ISDA has released a paper outlining its suggestions for a general framework to harmonise cross-border regulation- their main theme is concordance with the G20 Pittsburgh/Cannes declarations. Market participants are all too familiar with the solutions advocated by the G20 accord: reporting, collateral, clearing and more capital. The difficulty comes in the interpretation/implementation of these goals by national/supra-national regulators. ISDA also released a methodology, illustrating examples of the principles in practice. The short-form principles are:
- An effective framework should be grounded in the declarations issued by the G‑20 following the Pittsburgh and Cannes meetings.
- In order to minimize burdens on regulators, maintain global markets and avoid market fragmentation, regional and national regulators should evaluate the other’s regimes to allow for a principles-based approach to cross-border compliance.
- For purposes of substitute compliance or equivalence, comparisons of one jurisdiction’s requirements to another’s may use a variety of analytical methods, all of which must start with identification of a set of common principles that elaborate on the G-20 regulatory goals.
- Ultimate decisions regarding comparability require not only a bilateral dialogue between regulators, but also a transparent process.

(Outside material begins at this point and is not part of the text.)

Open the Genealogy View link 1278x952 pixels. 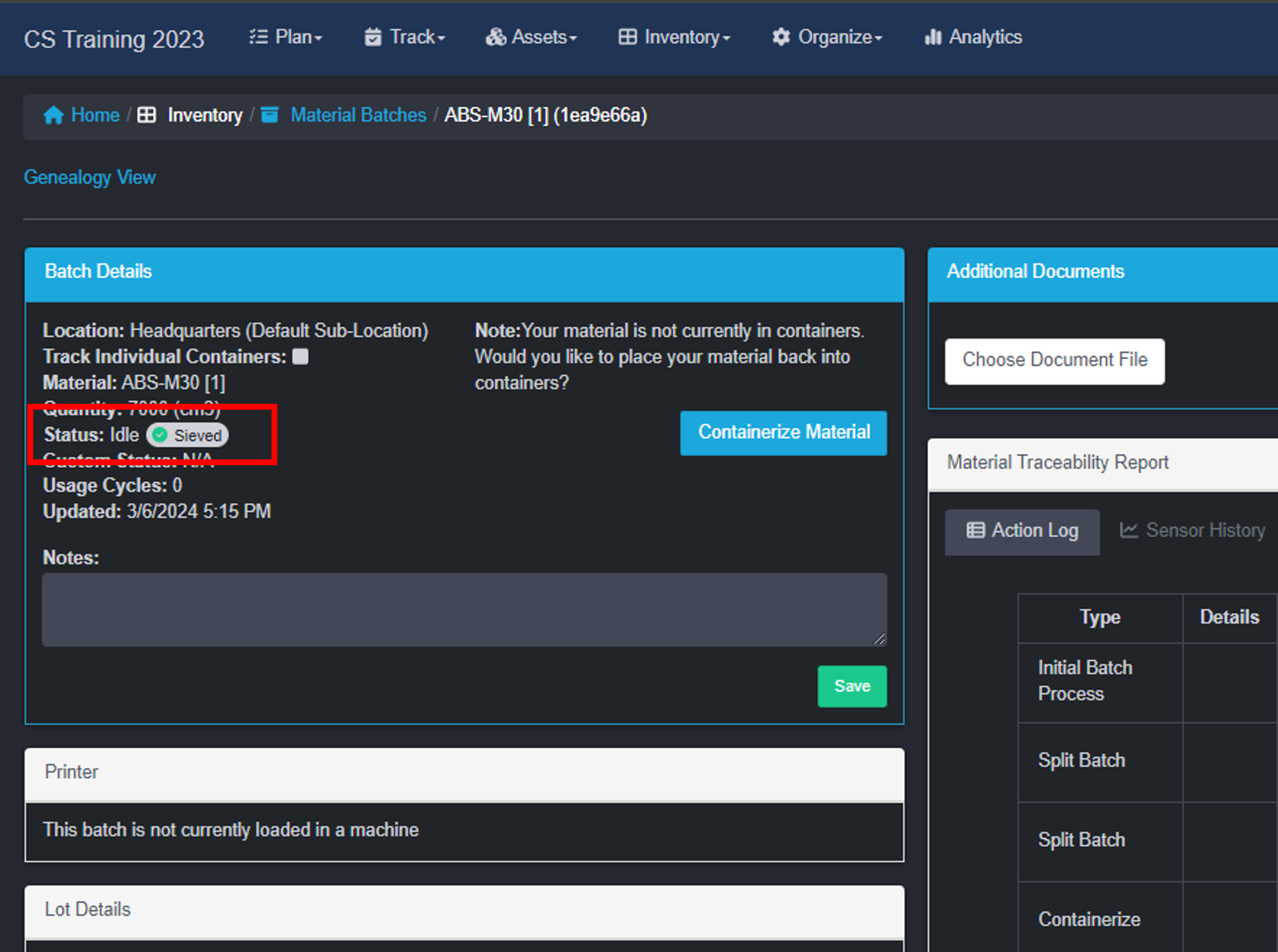[x=90, y=177]
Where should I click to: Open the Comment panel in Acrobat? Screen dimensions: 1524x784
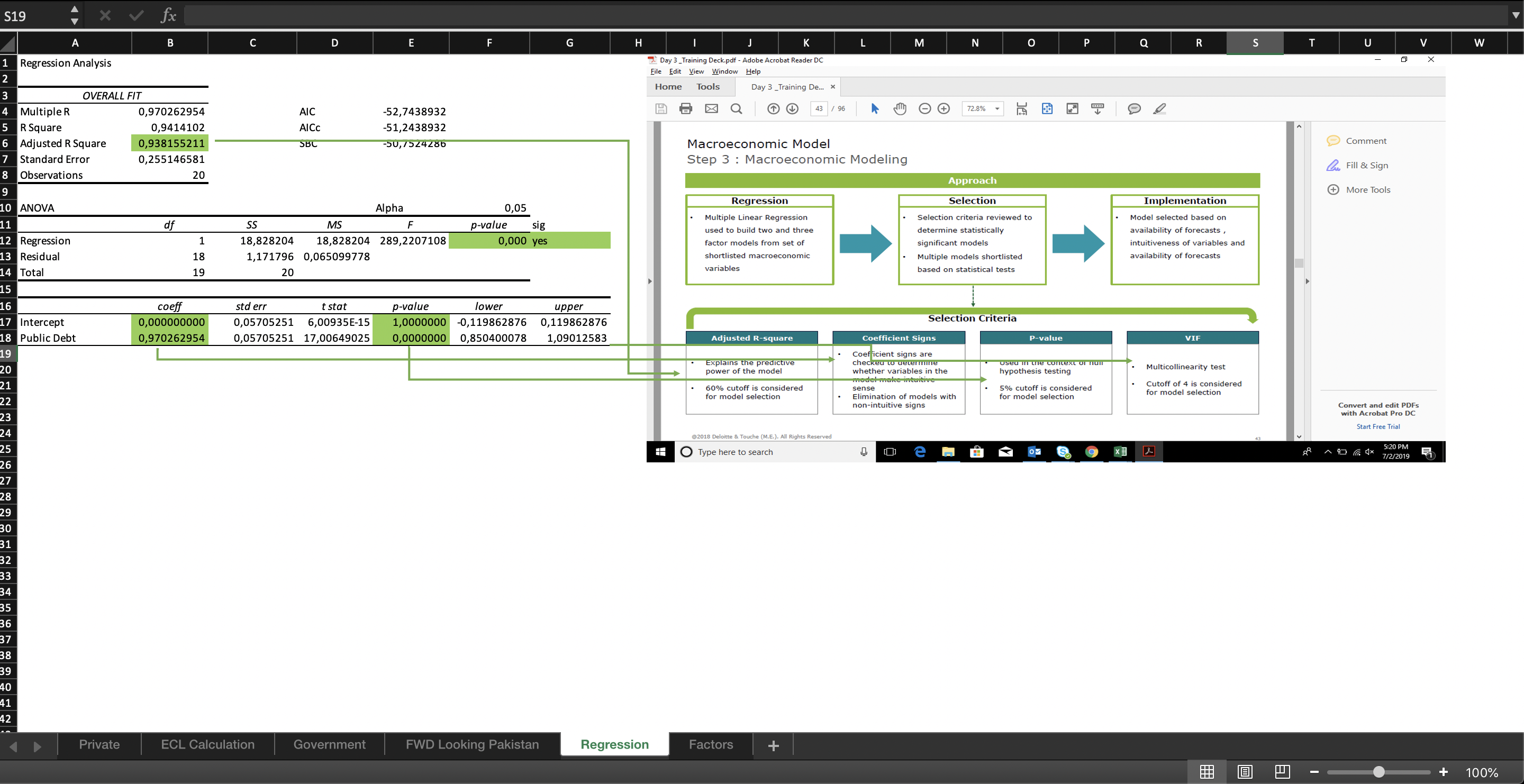1357,140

- Regulators should consult and cooperate with each other before implementing their derivatives regulations.
The average reader may be forgiven for thinking the above constitutes an uncontroversial re-statement of the patently obvious. They would of course be right. However, the recent CFTC rush to the altar of substitutive compliance would seem to have disregarded all but the first of the above principles, so perhaps there is a substantive point to be made.